*PROBLEM TO WORK ON*
Report every line of the records that contains the word "width".

::: SUPPLIED INFORMATION :::

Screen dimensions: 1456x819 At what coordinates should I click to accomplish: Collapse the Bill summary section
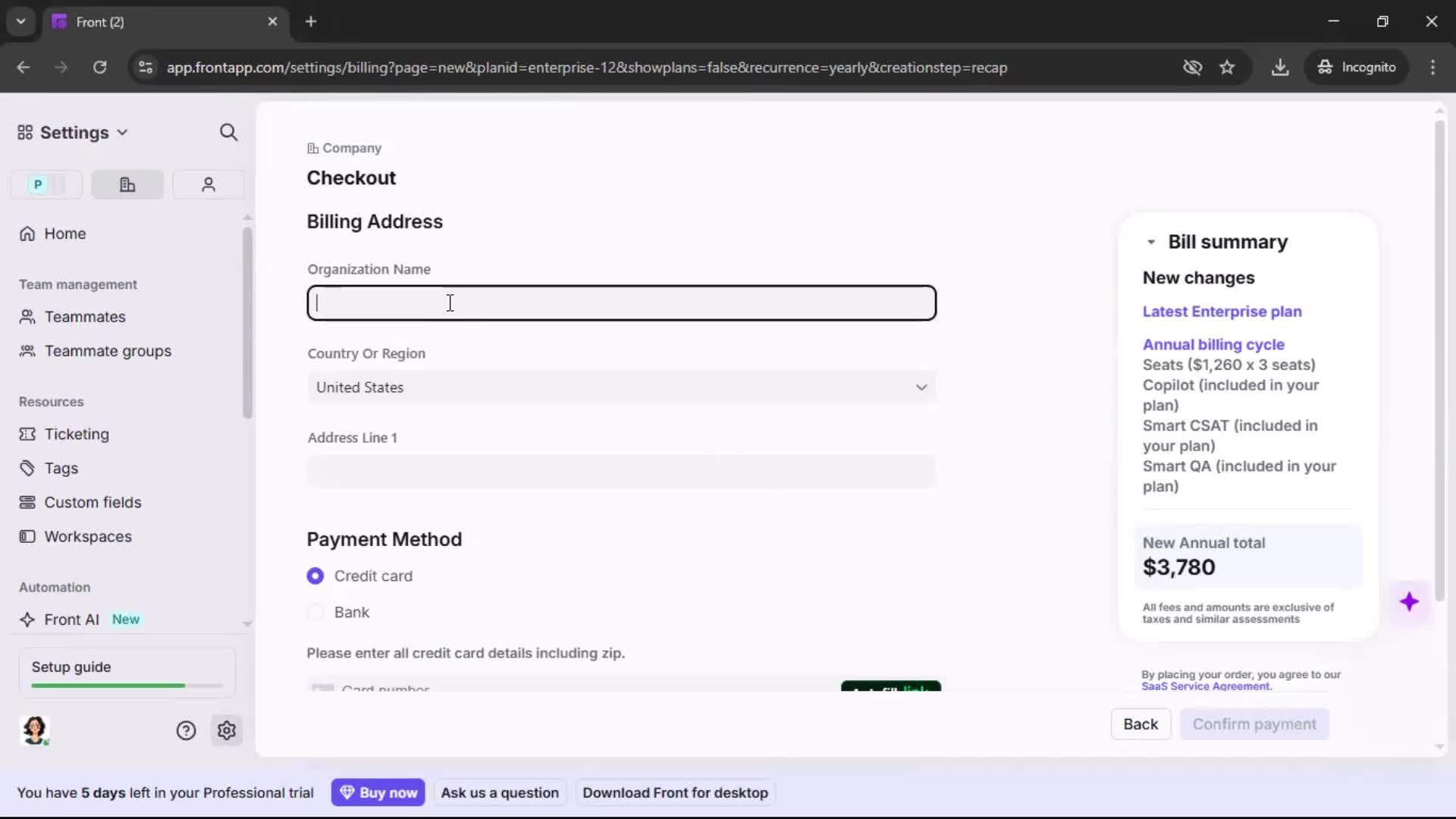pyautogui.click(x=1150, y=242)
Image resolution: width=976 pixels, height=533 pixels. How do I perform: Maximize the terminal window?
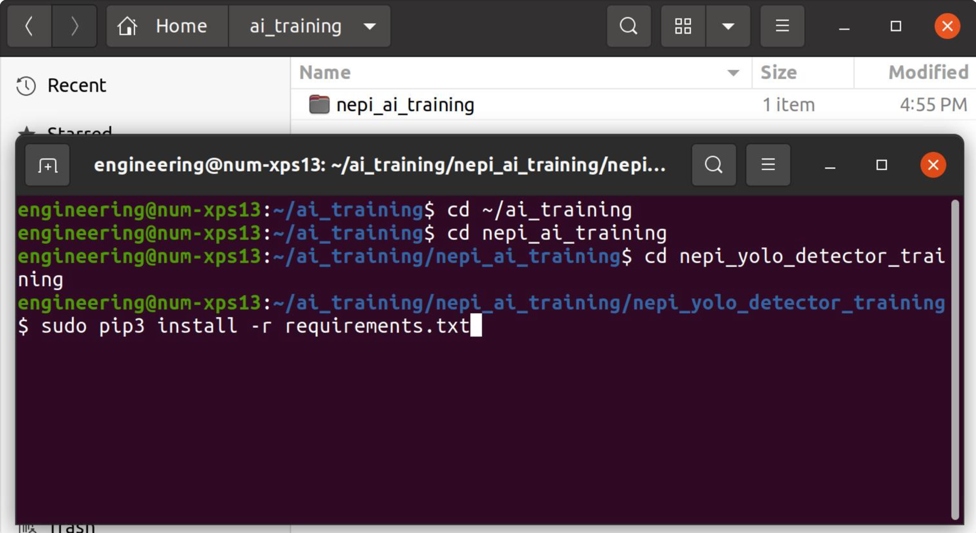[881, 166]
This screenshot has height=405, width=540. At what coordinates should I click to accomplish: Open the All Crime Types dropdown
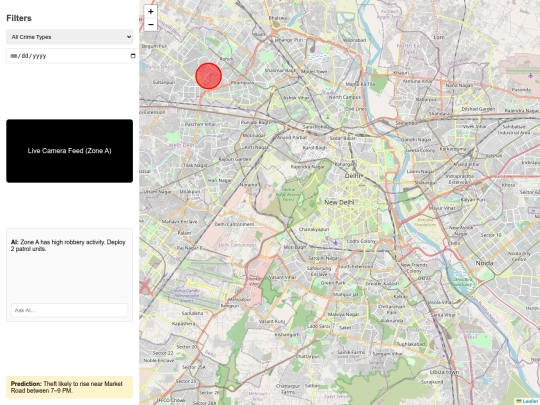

:::

*ANSWER TO THIS EXERCISE*
Image resolution: width=976 pixels, height=533 pixels. How do I perform: Maximize the terminal window?
This screenshot has height=405, width=540. At what coordinates should I click to accomplish: Open the All Crime Types dropdown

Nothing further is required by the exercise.